- Front quarter view of the Snipe Diamond

General information
- Type: Ultralight aircraft
- National origin: United Kingdom
- Manufacturer: Snipe Aircraft Developments Ltd
- Designer: Arthur Luff
- Number built: 1

History
- First flight: 1985

= Snipe Diamond =

1980s British ultralight aircraft

The Diamond was a British single seat ultralight aircraft, developed by Arthur Luff in the 1980s. It was notable for its radical design.

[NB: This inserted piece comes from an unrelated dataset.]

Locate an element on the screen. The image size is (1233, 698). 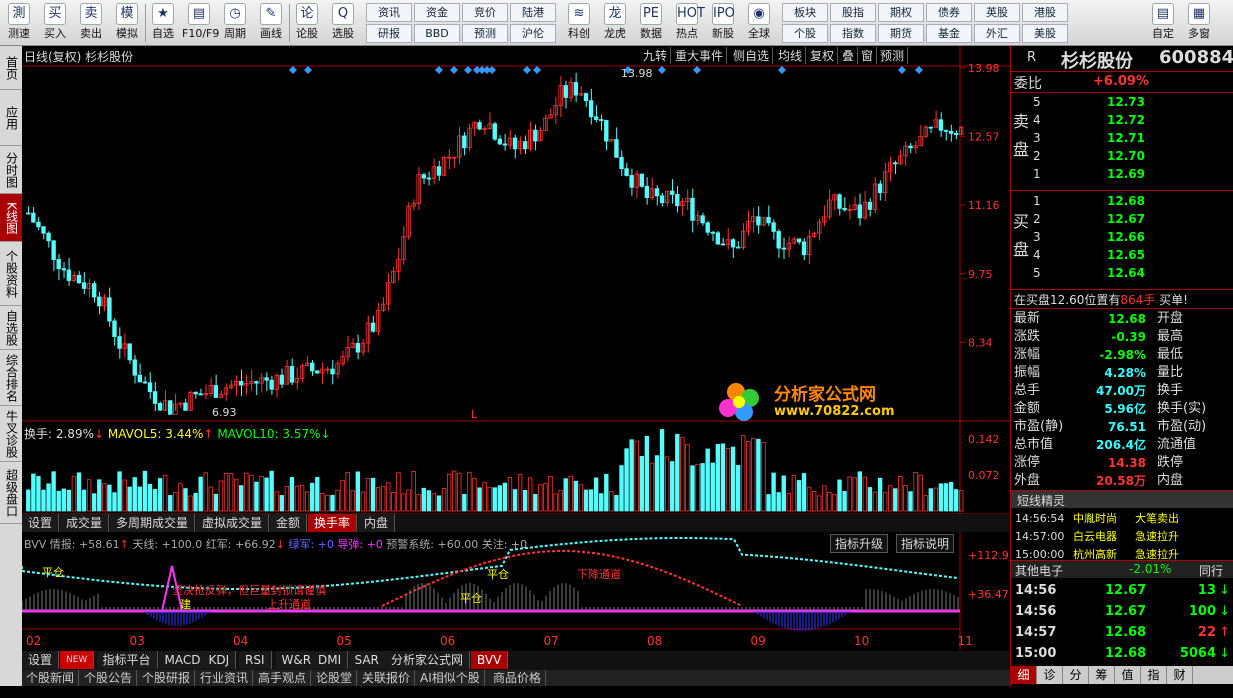
buy-price: 12.64 is located at coordinates (1126, 273).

==Design and development==
Arthur Luff, a former Rolls Royce engineer and an RAF gliding instructor, designed a closed wing aircraft. Originally called the Snipe, it was later termed the Diamond, in acknowledgement of the wings' configuration. The aircraft featured two wings, of equal span and chord, with the front wing swept back by 20° and the rear wing swept forward by 20°. The wings were joined at the wingtip, where tip rudders were located. The aircraft had a fully enclosed fuselage, and was equipped with a single engine, powering a tractor propeller, and had a tricycle undercarriage. The aircraft featured three-axis control, with pitch control being by elevators on the rear wing; roll control by ailerons located on the outboard wings; directional control by rudders incorporated into the wingtip fins.

==Operational history==
The prototype made its maiden flight in 1985. According to Flightline, in its issue dated July–August 1985, an order for 15 aircraft had been received from the Middle East. Since 1985, no further news about the craft has appeared.